Examen du sujet en procubitus

Cet examen pourrait ne pas être effectué si l’amplitude articulaire testé en bilan
dynamique est relativement limité surtout en inclinaison et/ou en rotation.

Le physiothérapeute, situé à la tête du patient, place la tête en position neutre


d’inclinaison et de rotation en mettant ses deux mains sur les faces latérales du cou
pour palper les muscles correspondants puis en imprimant la rotation et/ou
l’inclinaison voulues perçoit la tension précoce de ces masses musculaires qui
peuvent détecter un spasme important ou une amplitude articulaire limité ne
permettant pas le mouvement important voulu.
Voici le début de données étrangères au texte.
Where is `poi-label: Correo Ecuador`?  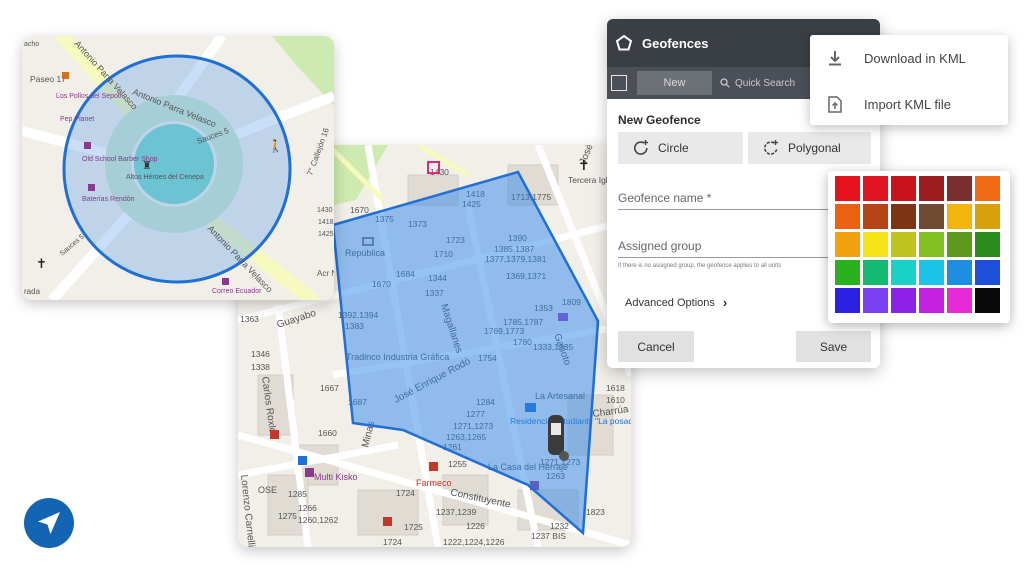 poi-label: Correo Ecuador is located at coordinates (237, 292).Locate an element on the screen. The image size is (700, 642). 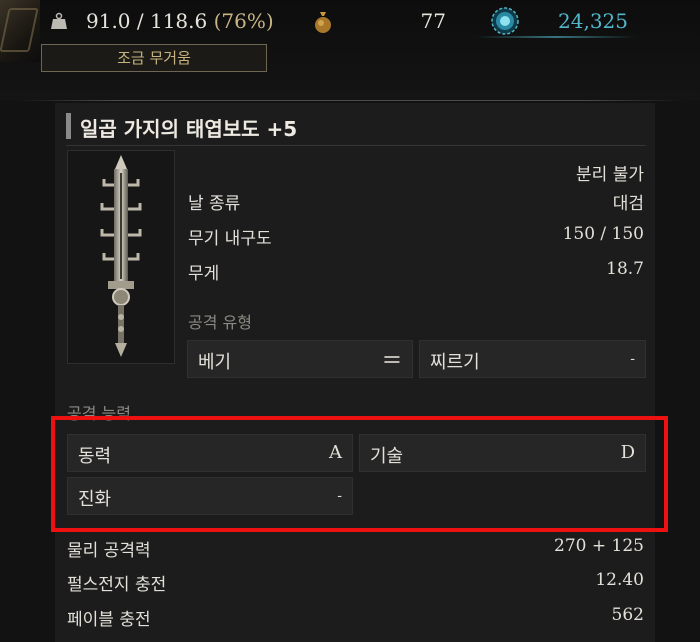
stat-value-blade-type: 대검 is located at coordinates (628, 204).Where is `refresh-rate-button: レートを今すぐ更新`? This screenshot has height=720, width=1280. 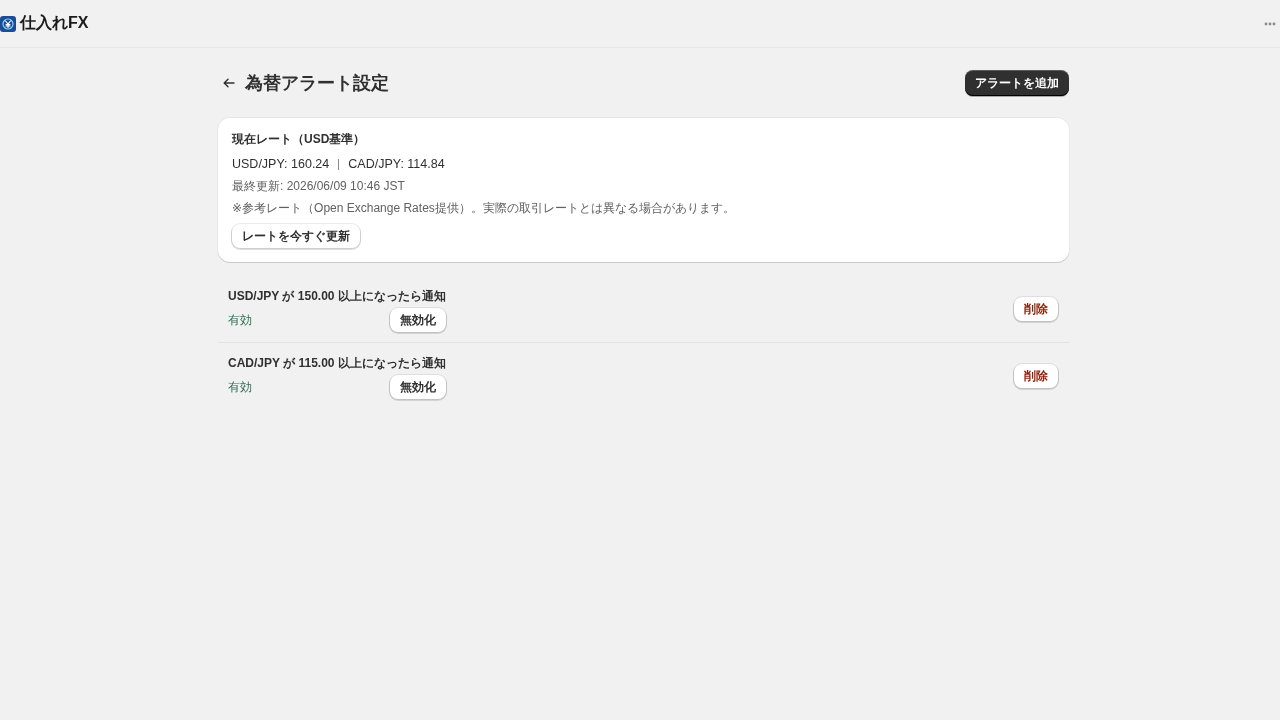 refresh-rate-button: レートを今すぐ更新 is located at coordinates (296, 236).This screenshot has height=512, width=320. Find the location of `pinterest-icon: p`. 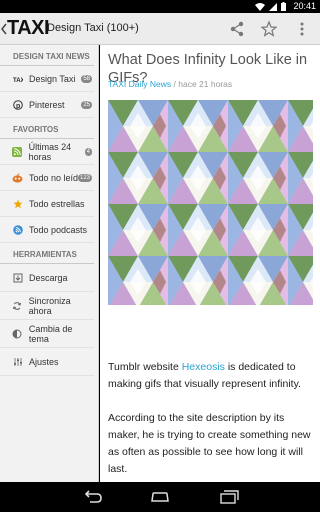

pinterest-icon: p is located at coordinates (18, 104).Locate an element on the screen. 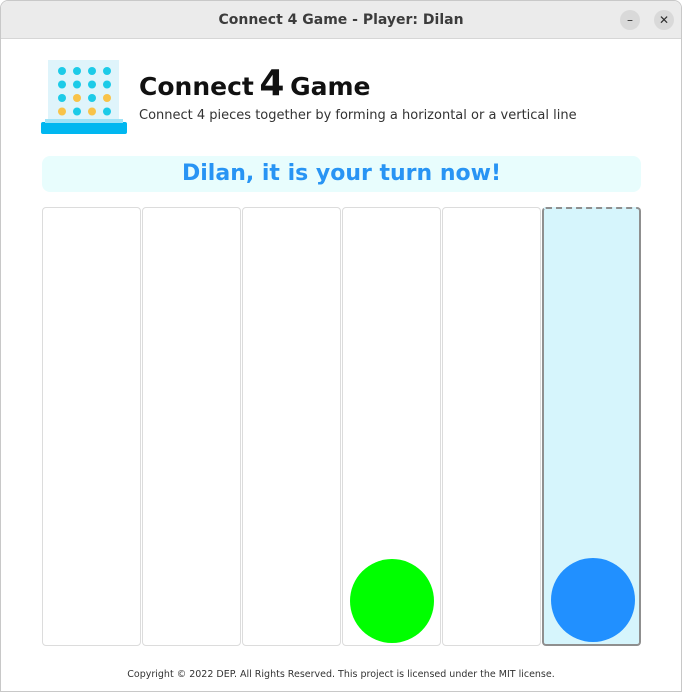 This screenshot has width=682, height=692. window-title: Connect 4 Game - Player: Dilan is located at coordinates (341, 20).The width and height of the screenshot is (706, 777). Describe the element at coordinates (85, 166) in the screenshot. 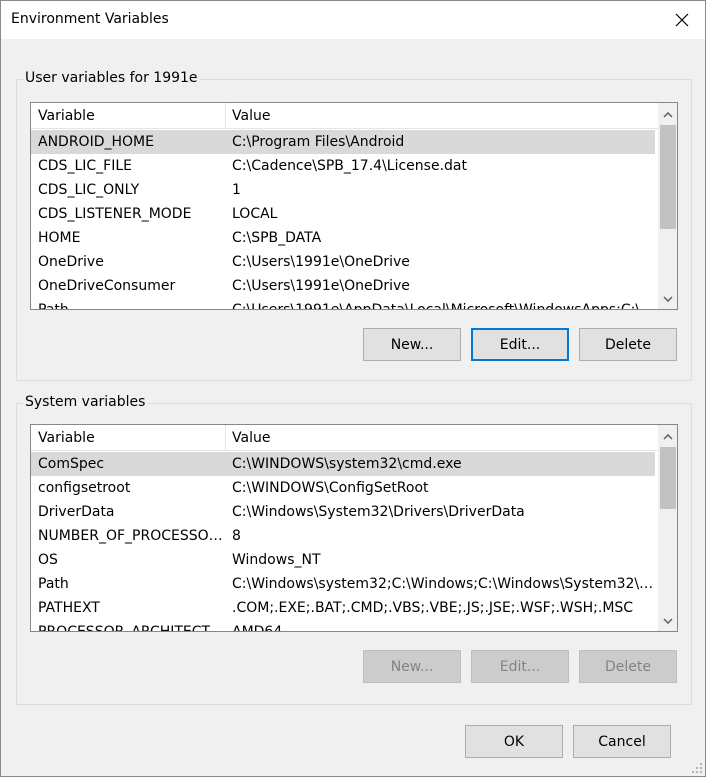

− Test de palpation des épineuses (alignement) en position neutre de rotation.

− Tension musculaire :
o Rhomboïdes
o Petit dentelé post-sup,
o Trapèze supérieur,
o Grand rond,
o Sus - épineux,
o Sous - épineux,
o Trapèze moyen,
o Sous-scapulaire.
− Mobilité latérale vertébrale à la recherche de douleurs (appui inter ou latéro-
épineux…)

− Examen du plan cutané à la recherche d’un conflit articulaire ou d’une tension


musculaire sous-jacents surtout au niveau du plan du trapèze.